Maka tidak benar kalau ada generasi kini yang berkesimpulan bahwa penerimaan para wali atas eksistensi wayang dan cerita wayang dulu, hanyalah proses adaptasi untuk tujuan syiar saat itu. Kalau gak begitu ajaran Islam tidak akan berhasil. Maka di belakang hari hal itu harus ditinggalkan. Sungguh itu kesimpulan yang keliru, bahkan gegabah.
Yang kedua, Kabayan atau yang biasa ditambahi dengan sapaan Si (seseorang, untuk panggilan setara) menjadi Si Kabayan.
Si Kabayan artinya pelayan atau pamong, atau penyampai. Posisi sosialnya secara sistemik bisa di atas bisa di bawah. Yang jelas tugasnya, atau setidaknya prinsip hidupnya, melayani masyarakat. Oleh karena itu seperti yang sudah saya uraikan berkali-kali di radio atau di grup FB, Orang Radio Indonesia, tokoh Kabayan itu bisa pinter bisa bodoh. Sewaktu-waktu bisa di pihak yang menasehati, di sisi lain bisa di pihak yang dinasehati.
Maka beruntunglah orang Sunda. Kalau mau marah-marah bisa pura-pura memarahi sosok Si Kabayan yang begini begitu. Lambat, bodoh, tidak taat azas, dll. Padahal sedang nyindir Pak RT-nya, Bupati atau Gubernurnya. Tapi di waktu lain kalau Presiden mau menyampaikan pesan pembangunan, pesan dakwah dan sosial, Si Kabayan mendadak bisa jadi penasehat ahli bagi masyarakat. Ya, kita jadi ingat Kang Ibing.
Kabayan sendiri dicitrakan lahir dari sebuah keluarga biasa, seperti pada umumnya, di tengah masyarakat Sunda. Punya Abah dan Ambu, pacar dan lalu istri. Ciri-cirinya nyebelin, bodoh, lambat, tapi pinter, kadang terlalu cepat mengambil keputusan. Entah itu keputusan yang salah atau benar. Ia sangat imajiner. Maka pembaca cerita atau penonton aktingnya di panggung pasti melihat maksudnya saja. Kemana karepnya. Pada dirinya lengkap, berisi karakter-karakter masyarakat dan tokoh-tokohnya.
Apakah Kabayan sama dengan Cepot (patner Dawala/Petruk) dalam Wayang golek Sunda?
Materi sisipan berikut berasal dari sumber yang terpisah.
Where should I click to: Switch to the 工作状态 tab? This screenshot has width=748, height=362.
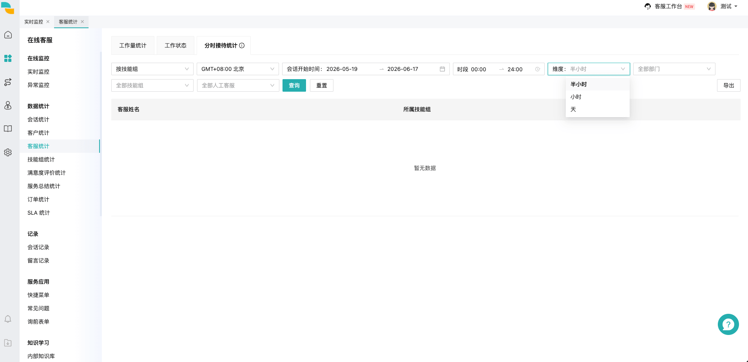click(176, 45)
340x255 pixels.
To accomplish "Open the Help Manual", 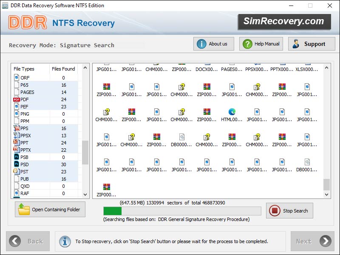I will [x=261, y=43].
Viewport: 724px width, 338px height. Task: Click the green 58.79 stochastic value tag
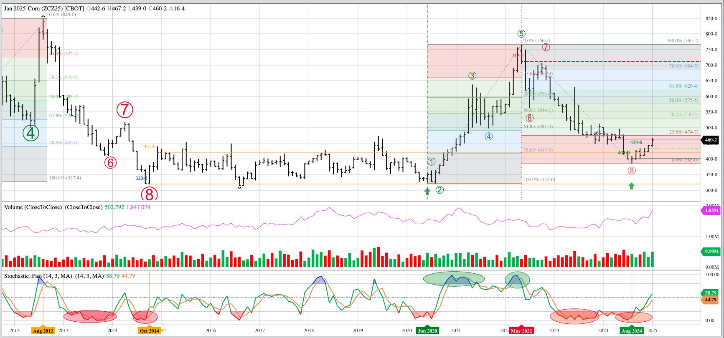[711, 293]
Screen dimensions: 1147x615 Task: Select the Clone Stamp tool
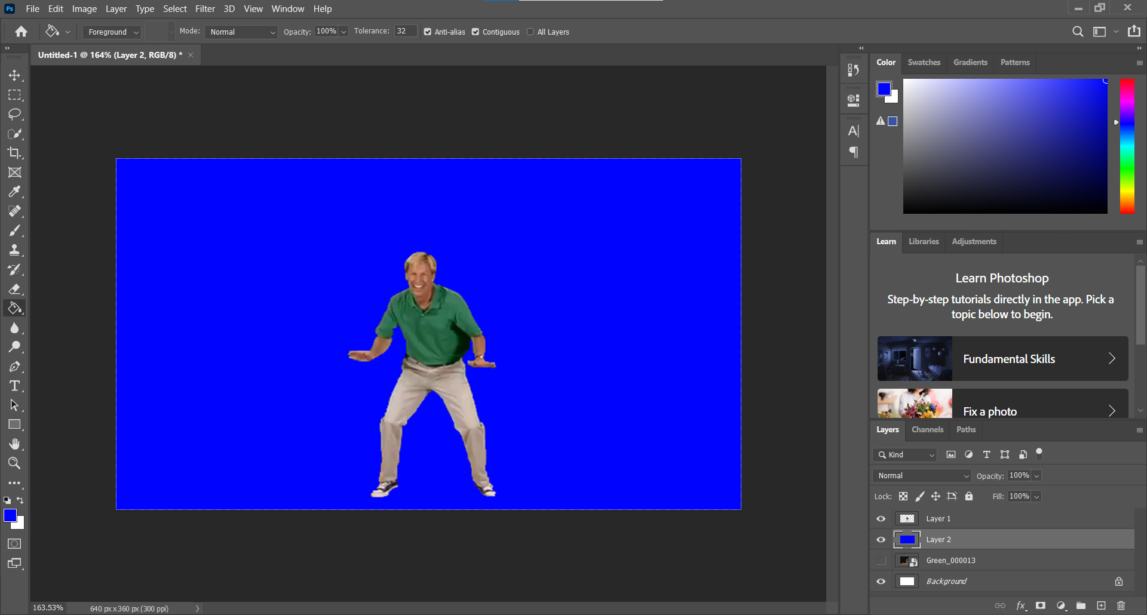coord(14,250)

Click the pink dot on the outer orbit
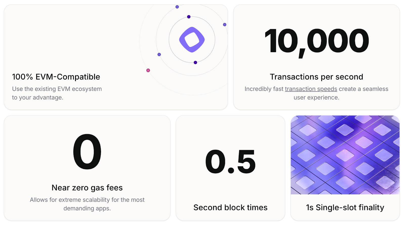click(148, 70)
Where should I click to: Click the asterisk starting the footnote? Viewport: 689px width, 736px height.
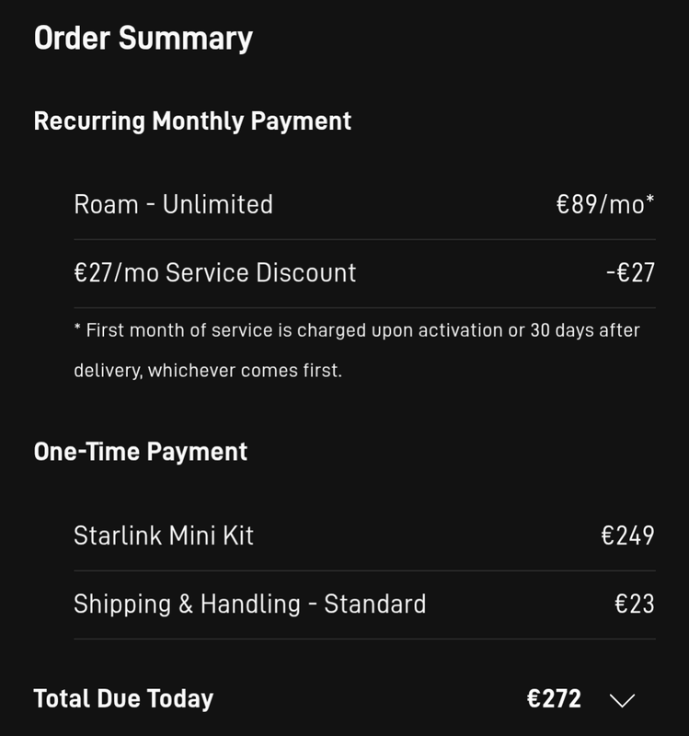pos(77,328)
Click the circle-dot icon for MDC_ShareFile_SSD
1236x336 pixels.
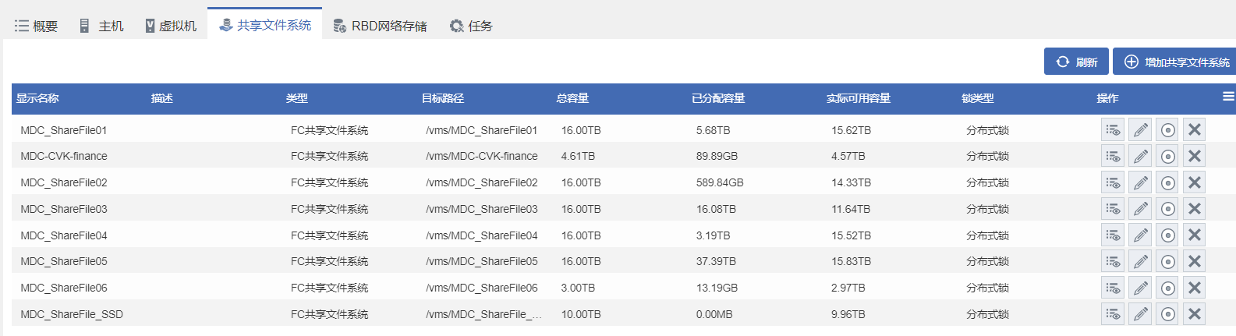(1167, 314)
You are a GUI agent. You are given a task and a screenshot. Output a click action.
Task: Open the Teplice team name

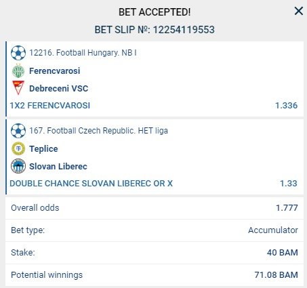[43, 149]
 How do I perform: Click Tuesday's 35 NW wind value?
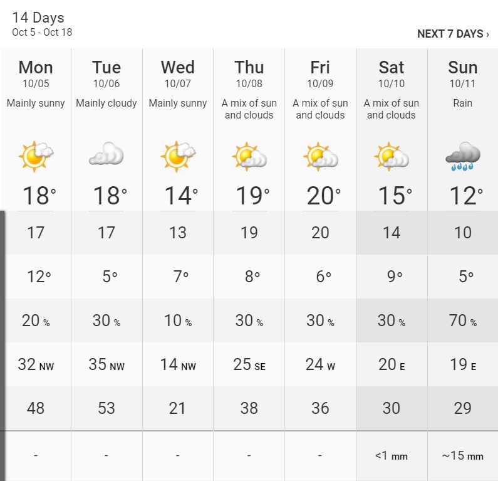pyautogui.click(x=106, y=364)
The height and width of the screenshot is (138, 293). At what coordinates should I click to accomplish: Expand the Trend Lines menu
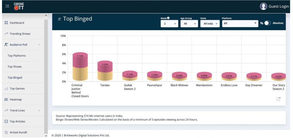click(x=39, y=110)
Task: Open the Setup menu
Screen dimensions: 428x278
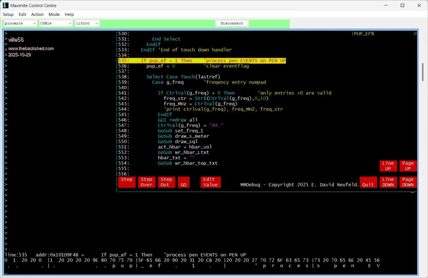Action: pos(8,14)
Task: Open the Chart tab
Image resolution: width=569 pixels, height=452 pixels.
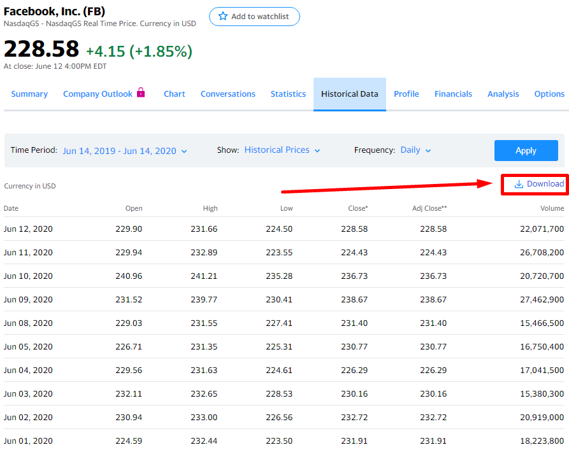Action: tap(174, 94)
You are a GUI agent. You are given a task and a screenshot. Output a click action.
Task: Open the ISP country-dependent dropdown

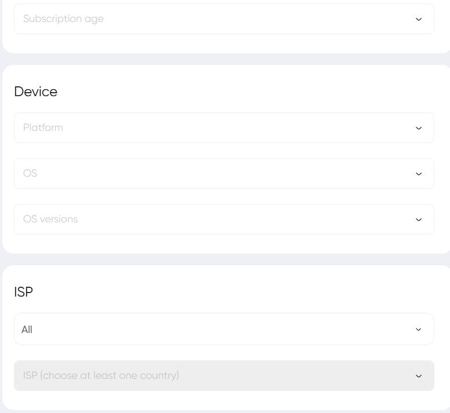coord(224,376)
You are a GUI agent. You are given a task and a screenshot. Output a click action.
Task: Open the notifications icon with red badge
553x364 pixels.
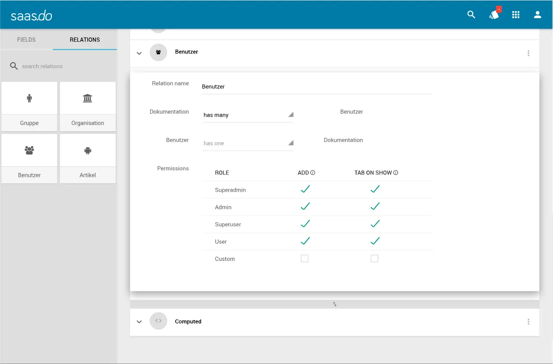(x=494, y=15)

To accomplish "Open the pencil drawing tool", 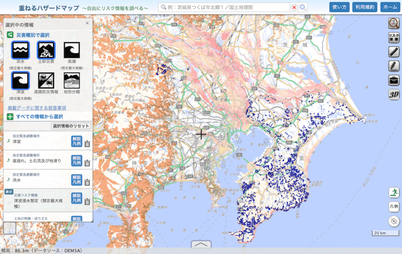I will pos(394,66).
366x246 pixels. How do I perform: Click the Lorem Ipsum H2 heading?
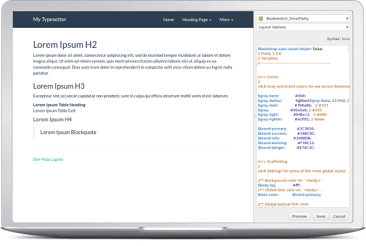coord(65,45)
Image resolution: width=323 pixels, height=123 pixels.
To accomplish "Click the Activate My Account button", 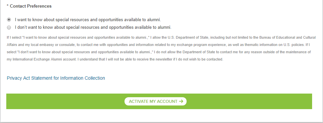I will [156, 101].
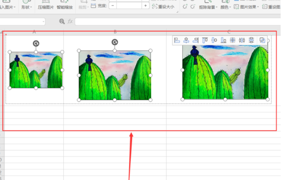The width and height of the screenshot is (281, 180).
Task: Expand the 抠除背景 dropdown
Action: point(208,7)
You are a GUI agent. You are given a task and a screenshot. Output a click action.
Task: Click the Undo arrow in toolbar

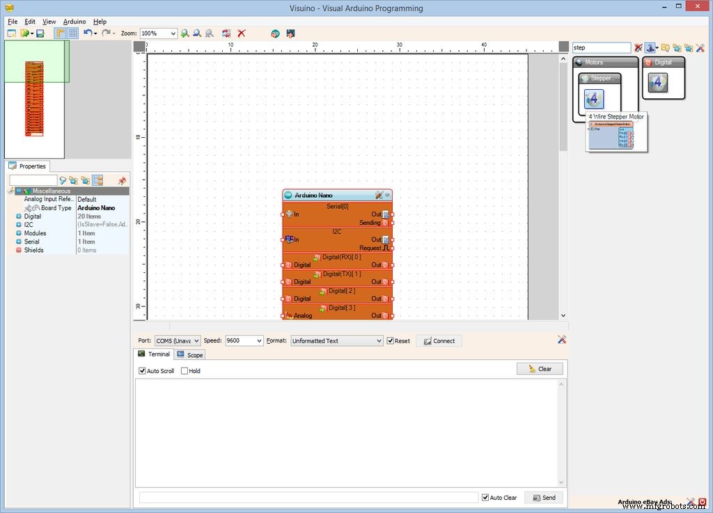87,33
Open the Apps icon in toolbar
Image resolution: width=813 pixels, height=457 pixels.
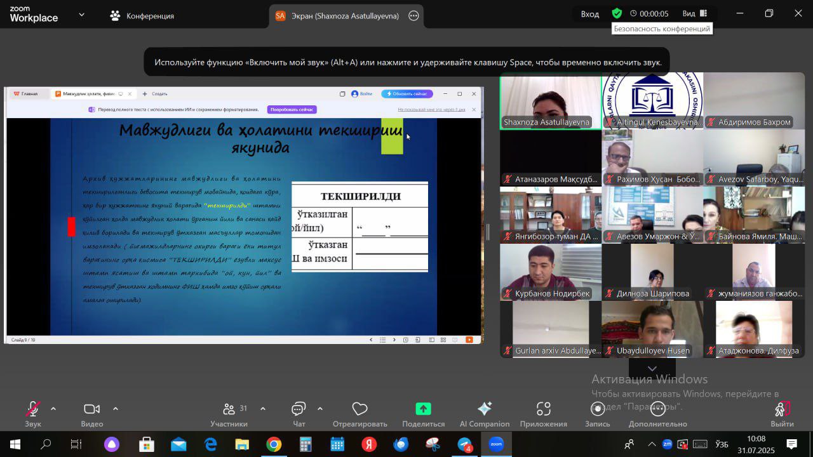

Ada yang menyebut banyak kemiripan. Sama-sama fiktif, populer dan lucu. Tetapi gaya bicara Cepot bisa lantang, cepat, dan ceplas-ceplos, sedangkan Kabayan cenderung lamban tapi pikasebeleun dan pikaseurieun (bikin sebel dan bikin ketawa). Padahal malah bisa nampak santun, hati-hati dan intelek.
Di panggung-panggung hiburan dan mimbar rakyat apa saja, dua tokoh ini bisa muncul, baik sebagai MC maupun sebagai bintang tamu.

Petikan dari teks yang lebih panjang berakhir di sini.